Que signifie ce pourcentage ? Si l’on suppose un prix moyen du Brent de 85 dollars le baril, le prix de vente du gaz mauritanien serait d’environ 8,07 dollars par million d’unités thermiques britanniques (MMBtu).
Comparaison avec le marché spot : À titre de comparaison, le prix du GNL (gaz naturel liquéfié) sur le marché européen (indice TTF) a souvent dépassé 15 dollars et a même atteint des niveaux record supérieurs à 30 dollars lors des pics de demande. Cela signifie que la Mauritanie et le Sénégal vendent leur gaz à un prix inférieur de 40 à 50 % à celui du marché spot.
Ce différentiel considérable représente une marge de profit importante pour BP Gas Marketing, qui achète le gaz à un prix bas et stable pour le revendre ensuite aux prix élevés du marché international. Cette situation a d’ailleurs provoqué des tensions entre les partenaires du projet : la société américaine Kosmos Energy, également impliquée, aurait refusé de céder sa part à ce tarif jugé trop faible, ce qui a conduit BP à engager une procédure d’arbitrage international.
2. L’inflation des coûts : un poids qui réduit la part de l’État
Le problème ne se limite pas à un prix de vente défavorable : les coûts du projet sont également en forte hausse. Le budget initial de la phase 1 du champ Tortue Ahmeyim, estimé à environ 3,5 milliards de dollars, a été révisé à la hausse pour atteindre près de 5 milliards de dollars, soit une augmentation de 40 %.
Selon le modèle de contrat de partage de production (PSC), les entreprises opératrices récupèrent d’abord l’ensemble de leurs dépenses d’investissement et d’exploitation (Cost Oil) avant que les bénéfices restants (Profit Oil) ne soient partagés avec l’État. Ainsi, plus les coûts déclarés par les entreprises sont élevés, plus la part de gaz « profitable » à distribuer diminue.
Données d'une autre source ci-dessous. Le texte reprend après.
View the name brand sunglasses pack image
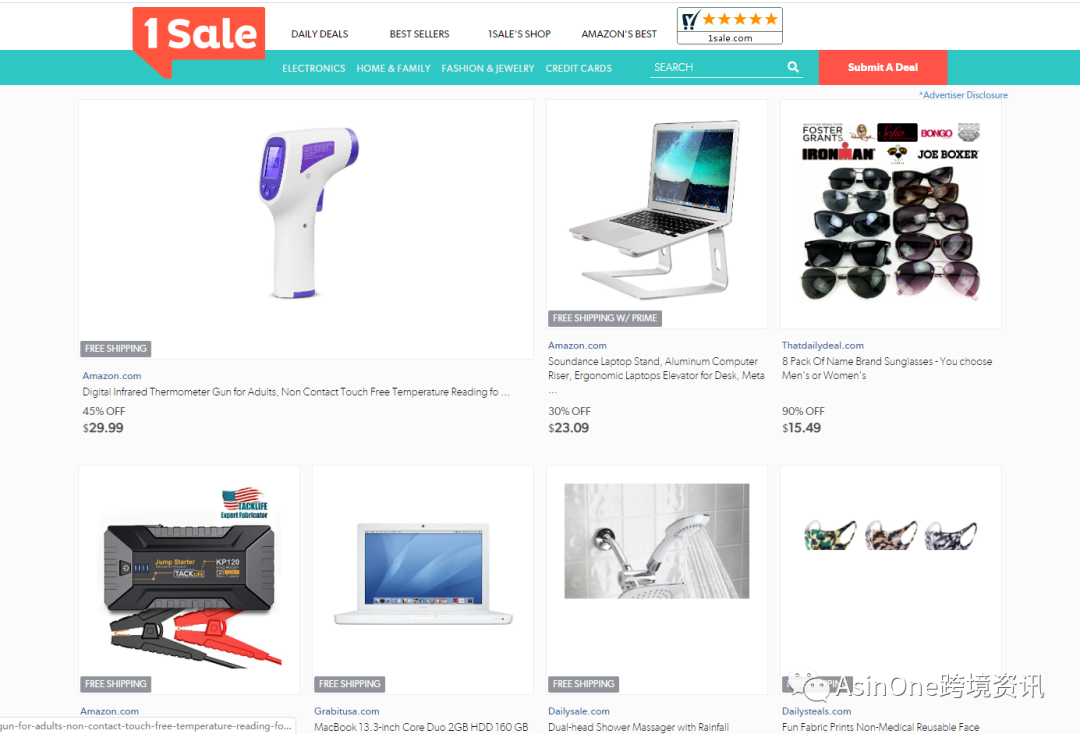This screenshot has height=734, width=1080. (x=890, y=214)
Ce modèle ouvre la porte à ce que l’on appelle la « facturation gonflée », permettant potentiellement aux compagnies de surévaluer les charges du projet, réduisant mécaniquement les revenus nets destinés au Trésor public mauritanien.
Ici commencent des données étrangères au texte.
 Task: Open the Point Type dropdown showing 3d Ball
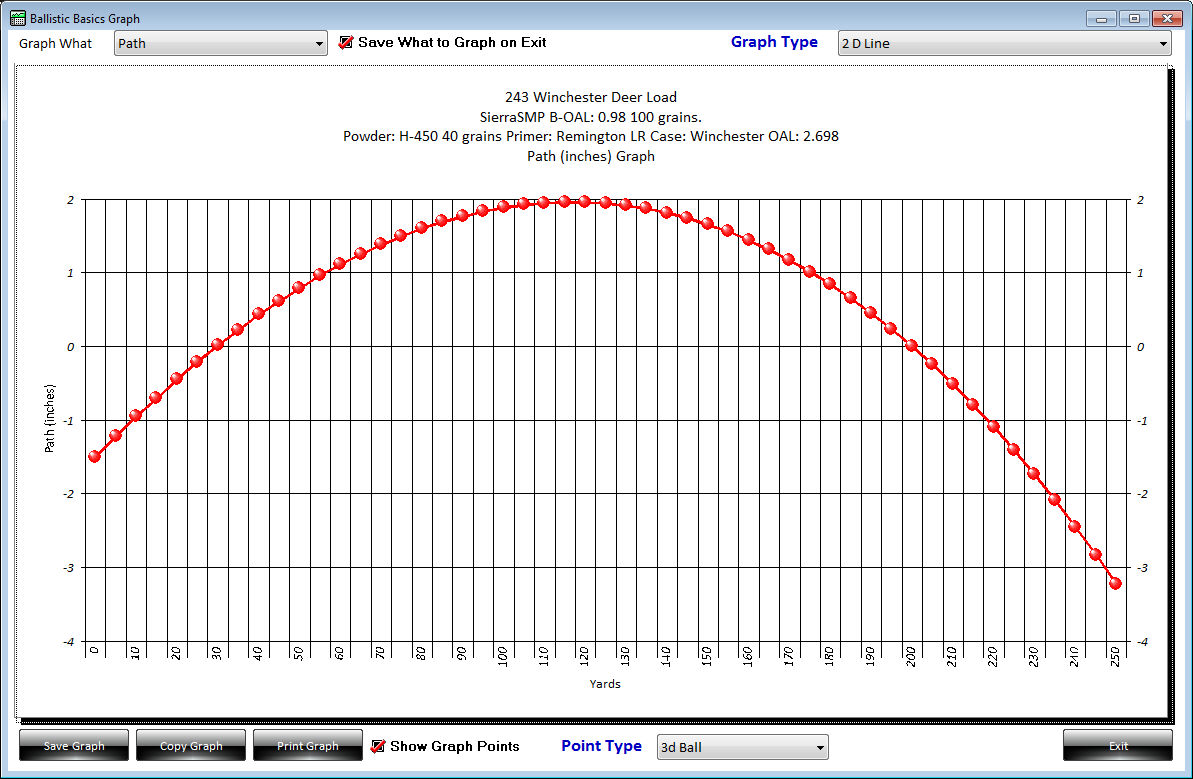742,747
3. Dettes et engagements financiers
Pour financer sa participation au projet, la SMH a contracté un prêt auprès de l’opérateur British Petroleum. Cette dette, assortie d’intérêts, sera remboursée directement sur la part de la Mauritanie dans les revenus gaziers futurs.
Si l’on ajoute cette dette aux obligations financières liées aux coûts d’exploitation, il apparaît clairement que les revenus nets dont bénéficiera la Mauritanie durant les premières années de production seront fortement amputés.
Conclusion : la nécessité de revoir la stratégie
Les données disponibles dressent un constat sans équivoque : la Mauritanie est liée par des accords commerciaux qui, dans le contexte actuel du marché mondial, pourraient ne pas servir au mieux ses intérêts. Vendre une ressource nationale stratégique à un prix bas et fixe, tandis que les coûts d’extraction s’envolent, constitue une équation économique à haut risque.
Tirer pleinement parti de cette richesse requiert une transparence totale et une réévaluation rigoureuse des conditions contractuelles, afin de protéger les intérêts des générations présentes et futures. À défaut, le gaz mauritanien risque de demeurer une « richesse sur le papier », tandis que les véritables profits profiteront aux intermédiaires et aux multinationales.